From 1920-24, Ecuador produced its first stamp set specifically designed and issued as postal tax stamps.
The 20c General Post Office Quito postal tax stamp from this set (Scott RA10) is shown in Figure 3.
The inscription "Casa de Correos," which appeared as an overprint on all previous postal tax stamps, can be seen beneath the vignette (or central design).
In 1925, Ecuador reversed the process by overprinting "POSTAL" on some stamps from this set, thereby converting postal tax stamps into regular postage stamps.
The 20c value, for example was overprinted "POSTAL," and the overprinted stamps were used as regular postage stamps (Scott 259).
As the years passed, many other causes benefited from the use of postal tax stamps. The Social and Rural Workers Insurance Fund received tax money from the 1935 3c-on-2c postal tax stamp (Scott RA31) shown in Figure 4.
In 1936, the overprinted and surcharged 5c-on-3c Worker postal tax stamp (Scott RA36) shown in Figure 5 benefited both post office rebuilding and the Social and Rural Workers Insurance Fund.
Another postal tax stamp issued in 1936 was created by overprinting and surcharging a tobacco revenue stamp to raise funds for national defense. This 10c-on-1c postal tax stamp (Scott RA37) is shown in Figure 6.
One of the most attractive postal tax stamp designs is shown in Figure 7. The funds raised by this 40c Woman with Flag and Pharmaceutical Emblem postal tax stamp (Scott RA65) went to patriotic and public health funds.
The 20c-on-30c Telegraph Office postal tax stamp (Scott RA 66) shown in Figure 8, is an example of a telegraph stamp being converted to use as a postal tax stamp.
Ecuador also issued a few airmail postal tax stamps required for use on airmail letters. Catalog numbers for these stamps are prefixed "RAC."
The 20c Liberty, Mercury and Planes airmail postal tax stamp (Scott RAC3) shown in Figure 9 is one example.

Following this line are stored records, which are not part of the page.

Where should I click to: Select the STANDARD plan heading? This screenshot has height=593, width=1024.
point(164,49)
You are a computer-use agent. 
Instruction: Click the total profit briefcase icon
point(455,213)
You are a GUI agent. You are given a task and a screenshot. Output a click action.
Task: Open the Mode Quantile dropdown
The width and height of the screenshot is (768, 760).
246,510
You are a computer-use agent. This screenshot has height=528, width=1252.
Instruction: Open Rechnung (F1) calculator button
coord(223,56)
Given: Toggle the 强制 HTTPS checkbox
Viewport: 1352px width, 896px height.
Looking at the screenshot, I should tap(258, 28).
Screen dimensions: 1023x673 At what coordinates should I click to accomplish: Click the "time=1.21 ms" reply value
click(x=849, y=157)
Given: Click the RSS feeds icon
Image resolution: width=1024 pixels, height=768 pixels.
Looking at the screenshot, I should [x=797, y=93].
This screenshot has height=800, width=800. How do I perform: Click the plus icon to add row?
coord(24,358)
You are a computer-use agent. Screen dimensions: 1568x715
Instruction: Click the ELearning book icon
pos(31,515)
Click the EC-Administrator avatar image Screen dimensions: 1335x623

The Scott standard catalog lists a few varieties of some postal tax stamps, all of which have relatively modest catalog values. If you have always wanted to own a doubled or inverted overprint, Ecuador's postal tax stamp errors and varieties will be a good entry point for you. Keep a watchful eye, and you might find other varieties that are not listed in the Scott standard catalog.
Finding postal tax stamps used on cover adds another dimension to collecting. There are many covers out there, just waiting to be appreciated by discerning, budget-conscious collectors.
As for me, I still have the regular issues and airmails left to explore and enjoy from my recent purchase of this Ecuadoran lot.
What other hobby gives so much fun for a measly four bucks?